Top scientist admits 'space telescope image' was actually a slice of chorizo
(CNN) -- A French scientist has apologized after tweeting a photo of a slice of chorizo, claiming it was an image of a distant star taken by the James Webb Space Telescope.
Étienne Klein, a celebrated physicist and director at France's Alternative Energies and Atomic Energy Commission, shared the image of the spicy Spanish sausage on Twitter last week, praising the "level of detail" it provided.
"Picture of Proxima Centauri, the nearest star to the Sun, located 4.2 light years away from us. It was taken by the James Webb Space Telescope. This level of detail... A new world is unveiled everyday," he told his more than 91,000 followers on Sunday.
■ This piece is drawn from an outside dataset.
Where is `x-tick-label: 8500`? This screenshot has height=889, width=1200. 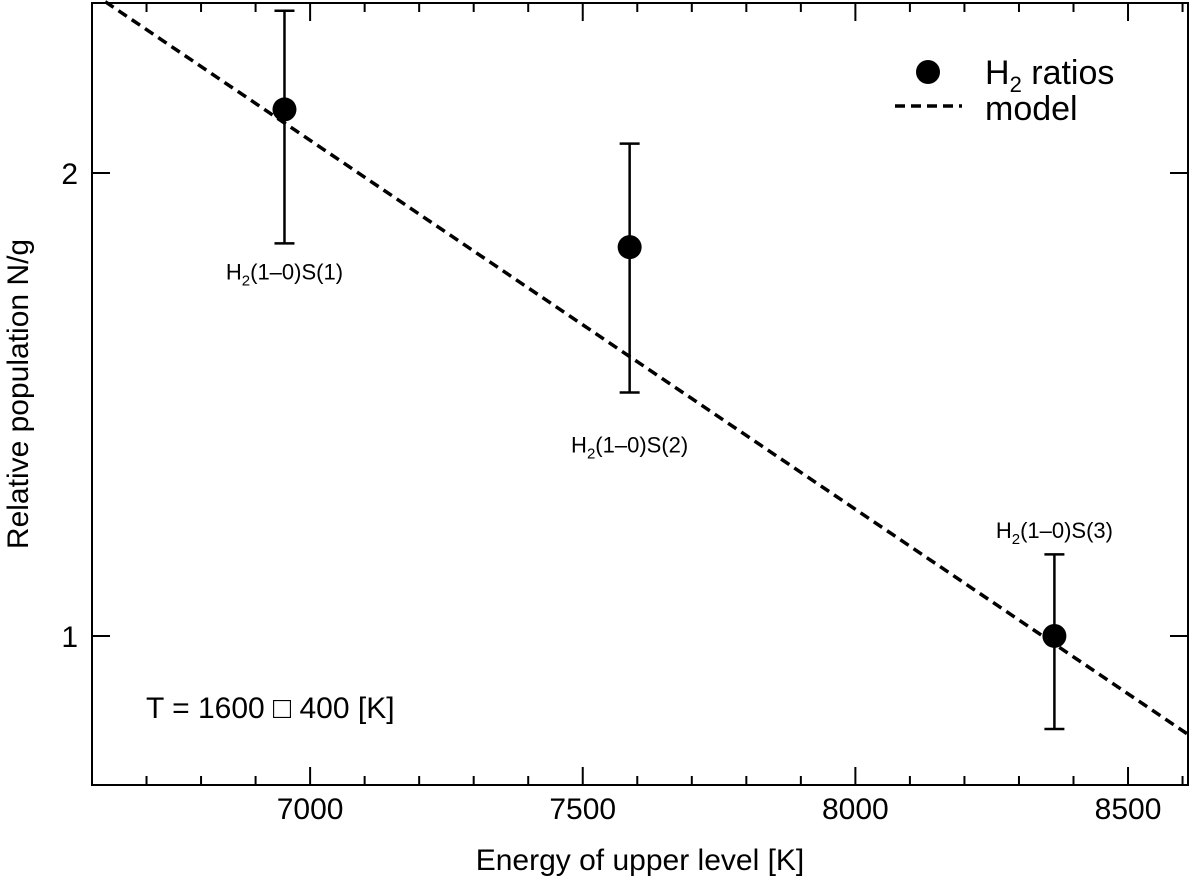
x-tick-label: 8500 is located at coordinates (1128, 810).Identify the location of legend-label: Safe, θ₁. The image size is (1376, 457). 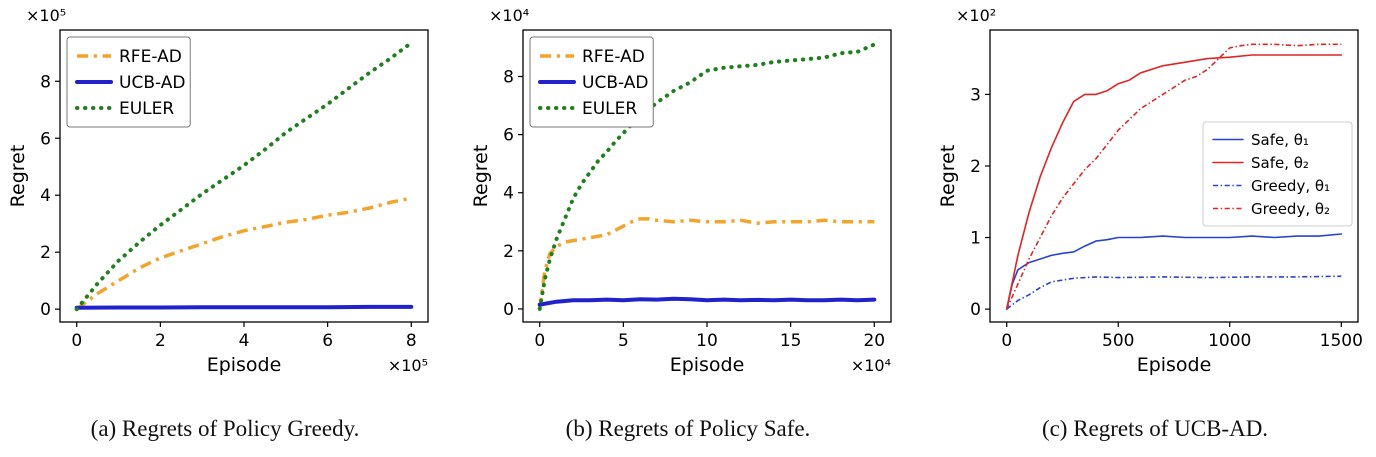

The post was retweeted and commented upon by thousands of users, who took the scientist by his word.
Things, however, were not quite as they seemed.
Klein admitted later in a series of follow-up tweets that the image was, in fact, a close-up of a slice of chorizo taken against a black background.
"Well, when it's cocktail hour, cognitive bias seem to find plenty to enjoy... Beware of it. According to contemporary cosmology, no object related to Spanish charcuterie exists anywhere else other than on Earth"
After facing a backlash from members of the online community for the prank, he wrote: "In view of certain comments, I feel obliged to specify that this tweet showing an alleged picture of Proxima Centauri was a joke. Let's learn to be wary of the arguments from positions of authority as much as the spontaneous eloquence of certain images."
On Wednesday, Klein apologized for the hoax, saying his intention was "to urge caution regarding images that seem to speak for themselves."
In a bid to make amends, he posted an image of the spectacular Cartwheel galaxy, assuring followers that this time the photo was genuine.
The Webb telescope, the most powerful telescope ever launched into space, officially began scientific operations on July 12. It will be able to peer inside the atmospheres of exoplanets and observe some of the first galaxies created after the universe began by viewing them through infrared light, which is invisible to the human eye.